- _What you have to do_:
Reproduce each of the items below word for word, but leave out the pictures.

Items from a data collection
• • • • •

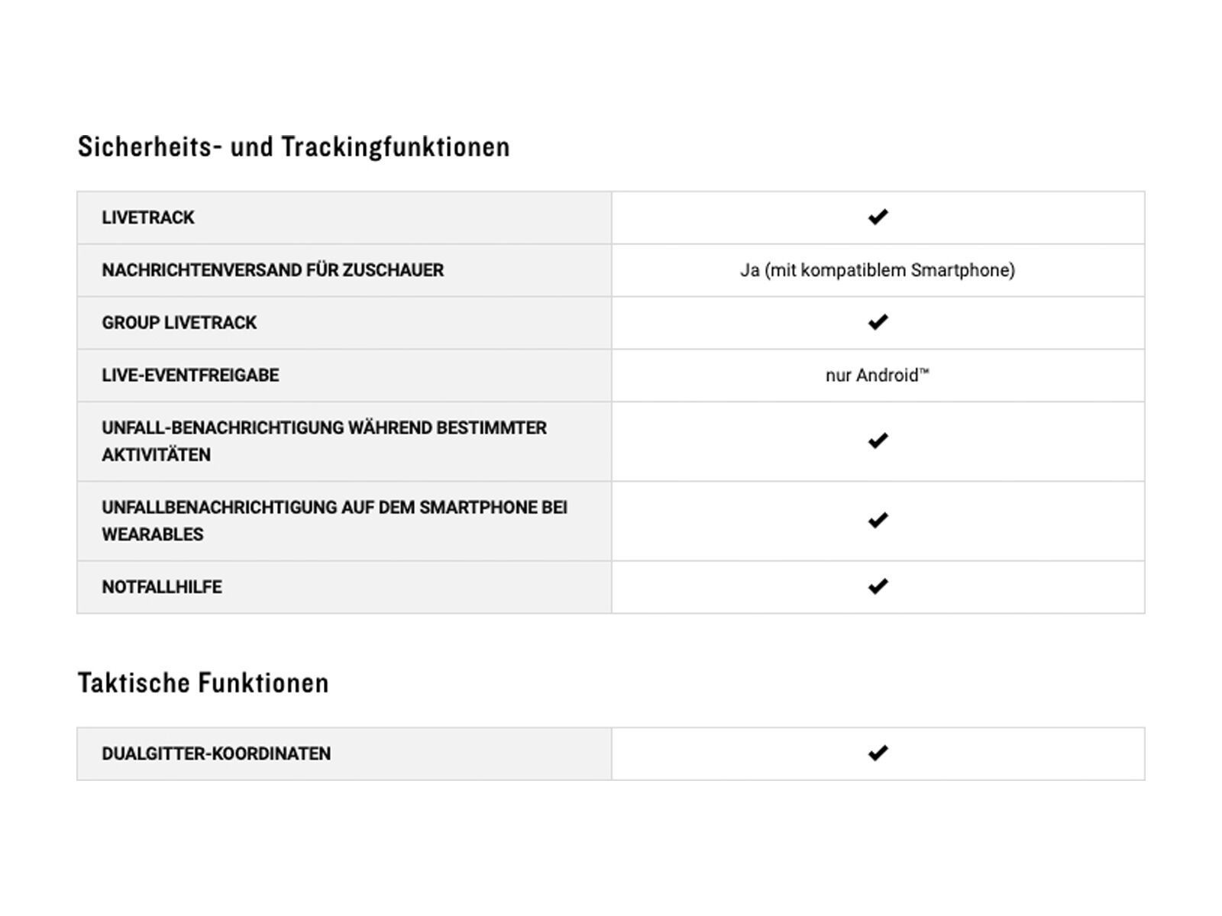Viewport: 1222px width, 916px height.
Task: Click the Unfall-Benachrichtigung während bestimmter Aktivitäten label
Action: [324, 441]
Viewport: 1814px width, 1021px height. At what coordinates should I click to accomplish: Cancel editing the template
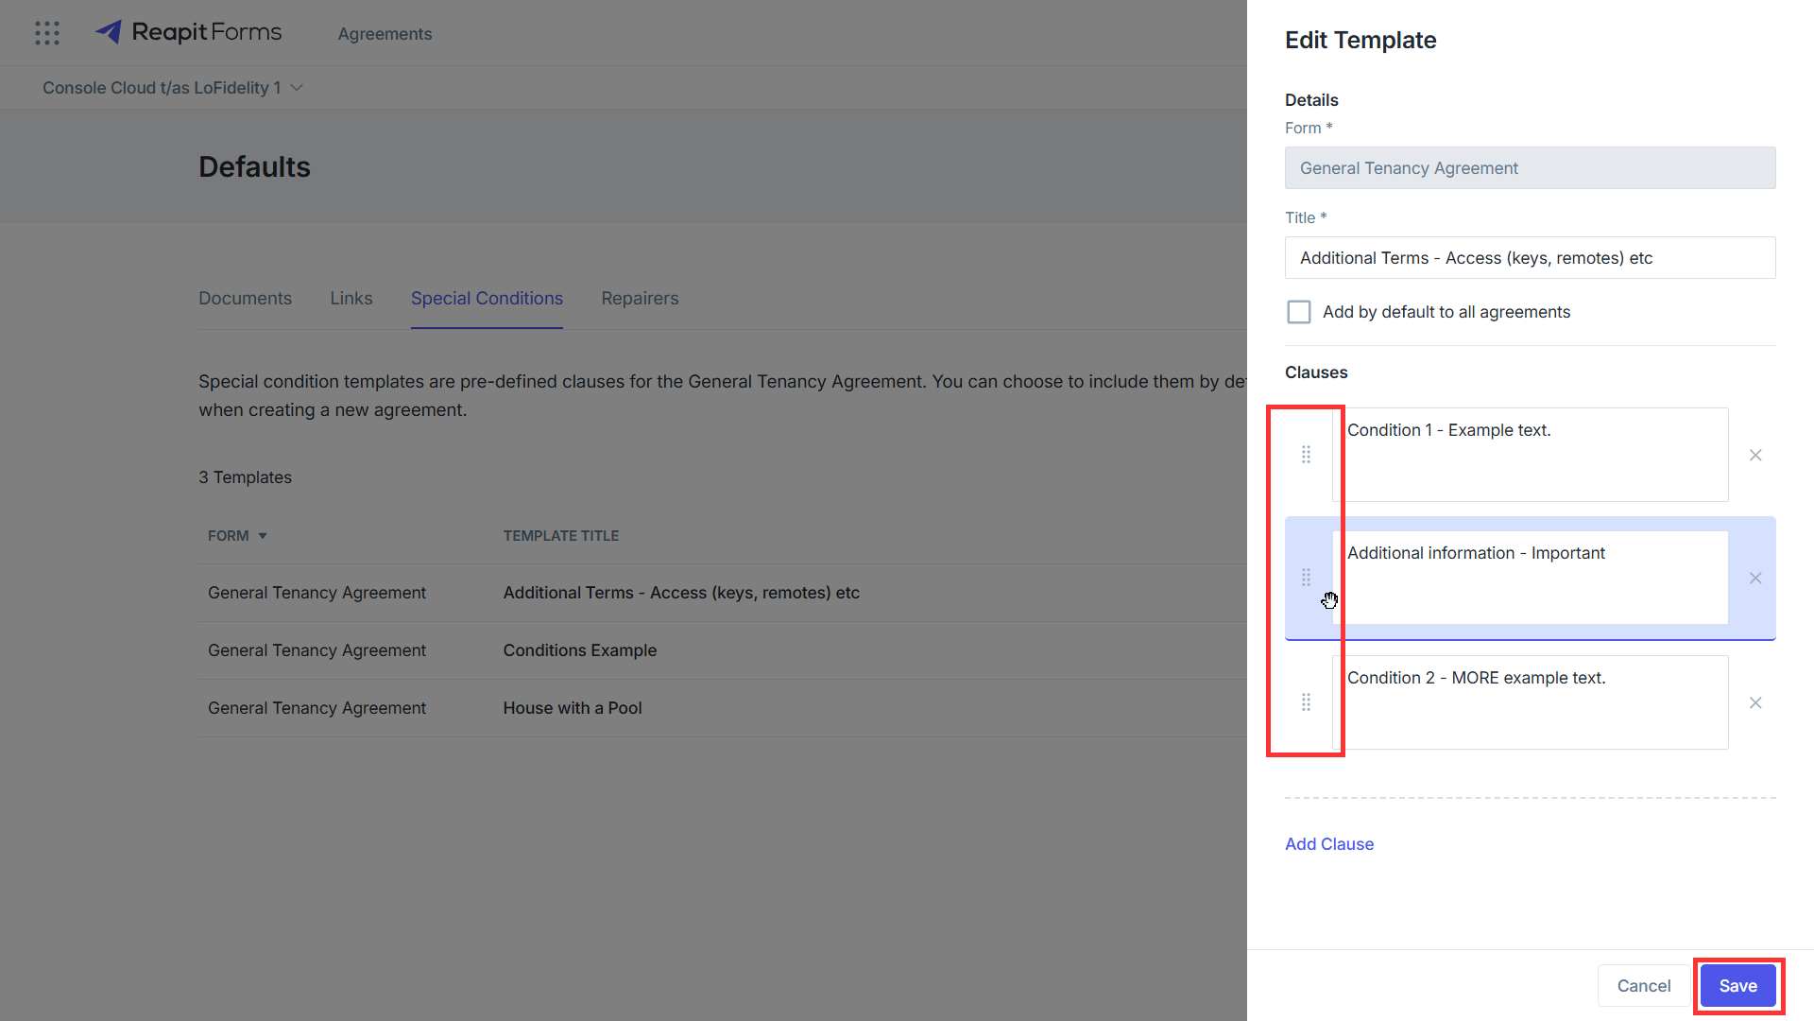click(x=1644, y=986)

• • • • •

- _Result below_:
Viewport: 1222px width, 916px height.
Task: Click the Unfall-Benachrichtigung während bestimmter Aktivitäten label
Action: [324, 441]
Viewport: 1814px width, 1021px height. At what coordinates should I click to accomplish: Cancel editing the template
click(x=1644, y=986)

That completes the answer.